TASK –
Below are some records. Reproduce them exactly from their first line through the line with "This screenshot has height=507, width=530.", inclusive.

RECORDED DATA –
########

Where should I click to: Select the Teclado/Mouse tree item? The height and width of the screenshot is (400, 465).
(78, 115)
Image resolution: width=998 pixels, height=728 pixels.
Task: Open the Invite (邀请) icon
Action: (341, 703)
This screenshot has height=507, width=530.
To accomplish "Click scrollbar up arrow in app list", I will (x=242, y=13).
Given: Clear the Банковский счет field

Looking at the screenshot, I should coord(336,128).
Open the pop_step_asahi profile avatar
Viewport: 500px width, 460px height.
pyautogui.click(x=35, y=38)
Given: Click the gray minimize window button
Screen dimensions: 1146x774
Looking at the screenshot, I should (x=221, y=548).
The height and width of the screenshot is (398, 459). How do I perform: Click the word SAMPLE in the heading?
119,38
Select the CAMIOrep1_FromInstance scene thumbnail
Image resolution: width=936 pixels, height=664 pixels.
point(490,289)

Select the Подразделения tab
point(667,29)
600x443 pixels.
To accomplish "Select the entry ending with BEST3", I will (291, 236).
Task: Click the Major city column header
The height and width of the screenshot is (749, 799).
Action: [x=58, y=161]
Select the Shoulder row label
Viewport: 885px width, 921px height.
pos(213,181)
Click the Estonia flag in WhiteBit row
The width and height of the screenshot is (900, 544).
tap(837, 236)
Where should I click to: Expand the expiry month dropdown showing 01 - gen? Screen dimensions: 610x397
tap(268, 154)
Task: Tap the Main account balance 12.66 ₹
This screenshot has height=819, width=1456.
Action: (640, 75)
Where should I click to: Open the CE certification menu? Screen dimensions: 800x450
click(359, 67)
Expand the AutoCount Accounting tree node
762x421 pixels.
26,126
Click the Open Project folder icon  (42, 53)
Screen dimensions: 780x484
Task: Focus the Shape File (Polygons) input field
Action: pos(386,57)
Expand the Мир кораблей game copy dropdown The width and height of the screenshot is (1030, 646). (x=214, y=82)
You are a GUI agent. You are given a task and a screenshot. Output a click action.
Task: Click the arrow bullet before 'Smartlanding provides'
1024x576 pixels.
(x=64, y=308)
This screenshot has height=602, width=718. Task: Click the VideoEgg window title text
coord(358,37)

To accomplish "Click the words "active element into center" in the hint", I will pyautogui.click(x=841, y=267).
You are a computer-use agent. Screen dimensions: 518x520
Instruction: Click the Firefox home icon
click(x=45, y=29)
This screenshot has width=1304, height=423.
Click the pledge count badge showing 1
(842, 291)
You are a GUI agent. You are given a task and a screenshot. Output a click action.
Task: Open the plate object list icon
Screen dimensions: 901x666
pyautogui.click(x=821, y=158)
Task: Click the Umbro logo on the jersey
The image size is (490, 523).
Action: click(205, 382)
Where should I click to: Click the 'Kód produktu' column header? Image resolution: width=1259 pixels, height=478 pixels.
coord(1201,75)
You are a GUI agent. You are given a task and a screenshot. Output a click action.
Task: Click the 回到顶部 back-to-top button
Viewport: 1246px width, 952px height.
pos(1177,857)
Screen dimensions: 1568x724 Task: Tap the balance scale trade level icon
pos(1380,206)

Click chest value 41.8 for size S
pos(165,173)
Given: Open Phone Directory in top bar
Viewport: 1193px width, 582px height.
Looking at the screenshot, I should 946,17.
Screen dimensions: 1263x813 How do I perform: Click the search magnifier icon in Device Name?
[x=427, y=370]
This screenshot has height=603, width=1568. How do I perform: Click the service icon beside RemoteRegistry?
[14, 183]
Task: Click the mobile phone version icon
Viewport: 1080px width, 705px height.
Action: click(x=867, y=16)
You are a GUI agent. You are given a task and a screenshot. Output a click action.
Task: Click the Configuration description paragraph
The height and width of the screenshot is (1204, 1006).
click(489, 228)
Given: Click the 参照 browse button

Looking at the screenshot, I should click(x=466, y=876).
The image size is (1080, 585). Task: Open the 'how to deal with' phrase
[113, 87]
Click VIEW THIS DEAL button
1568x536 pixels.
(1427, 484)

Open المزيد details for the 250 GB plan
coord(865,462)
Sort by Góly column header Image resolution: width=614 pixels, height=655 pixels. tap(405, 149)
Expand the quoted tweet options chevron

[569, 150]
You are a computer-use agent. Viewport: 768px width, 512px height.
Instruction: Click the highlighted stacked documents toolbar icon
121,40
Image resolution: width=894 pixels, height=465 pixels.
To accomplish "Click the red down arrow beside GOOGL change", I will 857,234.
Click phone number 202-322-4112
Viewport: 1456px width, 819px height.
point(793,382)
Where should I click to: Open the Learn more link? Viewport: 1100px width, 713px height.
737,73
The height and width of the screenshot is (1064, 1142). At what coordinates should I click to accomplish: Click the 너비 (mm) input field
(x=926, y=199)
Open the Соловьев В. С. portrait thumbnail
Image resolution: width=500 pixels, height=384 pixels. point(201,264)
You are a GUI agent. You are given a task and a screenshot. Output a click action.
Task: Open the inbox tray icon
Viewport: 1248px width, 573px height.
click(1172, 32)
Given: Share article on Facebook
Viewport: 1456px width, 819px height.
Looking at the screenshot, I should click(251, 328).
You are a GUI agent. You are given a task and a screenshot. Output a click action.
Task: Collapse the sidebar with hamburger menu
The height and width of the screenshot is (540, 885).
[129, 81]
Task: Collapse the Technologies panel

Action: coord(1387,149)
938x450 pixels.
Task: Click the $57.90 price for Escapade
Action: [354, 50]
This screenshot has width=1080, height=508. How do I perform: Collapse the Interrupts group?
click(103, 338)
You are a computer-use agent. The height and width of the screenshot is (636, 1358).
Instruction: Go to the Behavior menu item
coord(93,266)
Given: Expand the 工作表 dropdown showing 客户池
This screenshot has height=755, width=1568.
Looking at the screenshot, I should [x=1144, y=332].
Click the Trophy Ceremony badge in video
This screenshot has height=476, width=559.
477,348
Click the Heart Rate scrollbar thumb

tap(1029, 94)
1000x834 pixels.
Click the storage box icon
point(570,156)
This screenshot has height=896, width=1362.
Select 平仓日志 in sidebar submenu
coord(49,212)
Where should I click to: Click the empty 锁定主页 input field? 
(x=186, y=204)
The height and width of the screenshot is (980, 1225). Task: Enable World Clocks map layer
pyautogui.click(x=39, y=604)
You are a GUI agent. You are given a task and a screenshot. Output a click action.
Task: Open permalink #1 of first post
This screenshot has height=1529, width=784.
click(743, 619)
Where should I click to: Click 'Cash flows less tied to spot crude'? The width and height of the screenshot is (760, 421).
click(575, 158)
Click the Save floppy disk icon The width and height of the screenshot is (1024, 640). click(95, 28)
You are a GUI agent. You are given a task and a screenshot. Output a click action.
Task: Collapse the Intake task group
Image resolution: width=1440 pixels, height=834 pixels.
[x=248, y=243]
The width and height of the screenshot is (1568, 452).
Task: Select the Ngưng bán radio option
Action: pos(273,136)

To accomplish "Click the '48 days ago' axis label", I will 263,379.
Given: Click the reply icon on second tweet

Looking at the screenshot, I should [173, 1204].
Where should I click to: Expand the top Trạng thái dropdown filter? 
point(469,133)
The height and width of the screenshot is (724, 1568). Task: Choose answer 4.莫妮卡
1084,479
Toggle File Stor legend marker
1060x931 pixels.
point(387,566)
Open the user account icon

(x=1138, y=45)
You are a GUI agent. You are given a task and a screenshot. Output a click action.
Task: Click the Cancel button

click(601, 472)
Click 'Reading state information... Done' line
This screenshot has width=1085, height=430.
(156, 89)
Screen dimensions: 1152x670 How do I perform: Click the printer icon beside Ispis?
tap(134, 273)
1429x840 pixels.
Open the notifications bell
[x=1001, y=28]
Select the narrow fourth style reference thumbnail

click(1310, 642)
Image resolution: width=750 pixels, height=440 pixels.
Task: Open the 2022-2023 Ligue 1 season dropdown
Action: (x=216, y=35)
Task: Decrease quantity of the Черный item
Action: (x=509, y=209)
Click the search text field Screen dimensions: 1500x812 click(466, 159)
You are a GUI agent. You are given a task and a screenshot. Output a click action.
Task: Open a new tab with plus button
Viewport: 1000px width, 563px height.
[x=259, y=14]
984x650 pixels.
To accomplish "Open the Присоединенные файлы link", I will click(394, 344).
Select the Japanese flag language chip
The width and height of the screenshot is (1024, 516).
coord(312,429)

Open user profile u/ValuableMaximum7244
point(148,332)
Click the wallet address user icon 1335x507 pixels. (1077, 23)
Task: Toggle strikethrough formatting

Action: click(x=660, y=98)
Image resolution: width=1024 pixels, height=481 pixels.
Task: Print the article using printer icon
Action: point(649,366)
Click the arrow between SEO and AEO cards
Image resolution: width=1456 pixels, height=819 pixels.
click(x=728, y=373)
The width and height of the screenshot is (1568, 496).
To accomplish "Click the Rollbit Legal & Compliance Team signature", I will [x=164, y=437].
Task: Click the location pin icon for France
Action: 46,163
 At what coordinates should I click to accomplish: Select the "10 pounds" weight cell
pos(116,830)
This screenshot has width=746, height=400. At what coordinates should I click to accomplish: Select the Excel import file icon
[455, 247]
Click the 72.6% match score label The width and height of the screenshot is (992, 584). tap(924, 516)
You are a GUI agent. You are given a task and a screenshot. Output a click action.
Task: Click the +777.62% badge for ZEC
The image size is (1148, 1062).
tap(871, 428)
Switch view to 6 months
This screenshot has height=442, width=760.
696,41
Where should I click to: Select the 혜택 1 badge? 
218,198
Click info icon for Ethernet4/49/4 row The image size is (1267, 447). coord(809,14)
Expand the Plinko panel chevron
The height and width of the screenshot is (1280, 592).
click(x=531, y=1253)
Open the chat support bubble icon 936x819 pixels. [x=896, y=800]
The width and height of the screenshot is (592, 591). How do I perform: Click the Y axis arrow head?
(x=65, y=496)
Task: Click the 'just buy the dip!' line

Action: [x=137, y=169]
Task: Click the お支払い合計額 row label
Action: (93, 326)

########

COMPLETED TASK –
Where should I click to: Select the Teclado/Mouse tree item? The height and width of the screenshot is (400, 465).
(78, 115)
Image resolution: width=998 pixels, height=728 pixels.
Task: Open the Invite (邀请) icon
Action: (341, 703)
This screenshot has height=507, width=530.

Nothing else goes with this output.